- Developer: Plot Twist
- Publisher: Rogue Games
- Engine: Unity
- Platforms: Windows; Xbox One; Xbox Series X/S;
- Release: WW: April 27, 2023;
- Genre: Metroidvania
- Mode: Single-player

= The Last Case of Benedict Fox =

The Last Case of Benedict Fox is a Metroidvania video game developed by Plot Twist and published by Rogue Games.

== Gameplay ==
Players control Benedict Fox, a detective joined to a demon. Fox tracks down his father, who turns out to be dead. Using his demonic familiar, Fox enters another dimension where he seeks answers about his father's death. Players must solve puzzles, jump to platforms, and fight Lovecraftian monsters.

== Development ==
Developer Plot Twist is based in Kraków, Poland. Rogue Games released The Last Case of Benedict Fox for Windows, Xbox One, and Xbox Series X/S on April 27, 2023. A definitive edition announce for PlayStation 5, featuring fixes the issues from patch, Better UI, Graphical enchantment and improve the AI.

== Reception ==
The Last Case of Benedict Fox received mixed reviews on Metacritic.

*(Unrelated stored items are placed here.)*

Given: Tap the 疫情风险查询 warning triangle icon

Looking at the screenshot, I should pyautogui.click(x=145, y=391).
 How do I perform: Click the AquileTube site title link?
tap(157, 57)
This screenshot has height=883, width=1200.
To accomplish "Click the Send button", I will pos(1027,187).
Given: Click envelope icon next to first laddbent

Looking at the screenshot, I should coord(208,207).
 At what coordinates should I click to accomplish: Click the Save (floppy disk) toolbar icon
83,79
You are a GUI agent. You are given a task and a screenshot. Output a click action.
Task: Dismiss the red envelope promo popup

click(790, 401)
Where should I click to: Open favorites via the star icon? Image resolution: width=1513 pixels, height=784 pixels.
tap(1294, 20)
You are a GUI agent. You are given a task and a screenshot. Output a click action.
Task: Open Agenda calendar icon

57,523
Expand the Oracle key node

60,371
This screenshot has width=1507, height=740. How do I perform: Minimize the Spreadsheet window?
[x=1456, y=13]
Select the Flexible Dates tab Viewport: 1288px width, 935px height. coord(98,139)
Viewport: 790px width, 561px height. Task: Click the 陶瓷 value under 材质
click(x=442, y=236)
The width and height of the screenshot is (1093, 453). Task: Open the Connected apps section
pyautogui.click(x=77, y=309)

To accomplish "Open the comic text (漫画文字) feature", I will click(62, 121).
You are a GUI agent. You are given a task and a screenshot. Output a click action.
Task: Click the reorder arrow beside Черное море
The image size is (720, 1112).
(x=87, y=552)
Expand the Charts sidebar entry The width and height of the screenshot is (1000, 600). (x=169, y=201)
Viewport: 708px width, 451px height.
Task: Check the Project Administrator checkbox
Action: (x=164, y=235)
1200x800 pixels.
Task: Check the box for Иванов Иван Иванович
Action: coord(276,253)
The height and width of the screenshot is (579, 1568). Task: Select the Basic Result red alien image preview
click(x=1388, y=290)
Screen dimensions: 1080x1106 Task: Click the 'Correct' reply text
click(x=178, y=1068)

PC Gamer wrote, "Intriguing puzzles aside, this Metroidvania is plagued with systems that seem designed to frustrate." IGN called it "disappointingly uneven" and "just as likely to engage as it is to enrage". Though they praised the art and puzzles, Game Informer said that its "fundamentals struggle to match its vision". GameSpot enjoyed the lore and art, but they also criticized what the felt were "mediocre combat and platforming mechanics".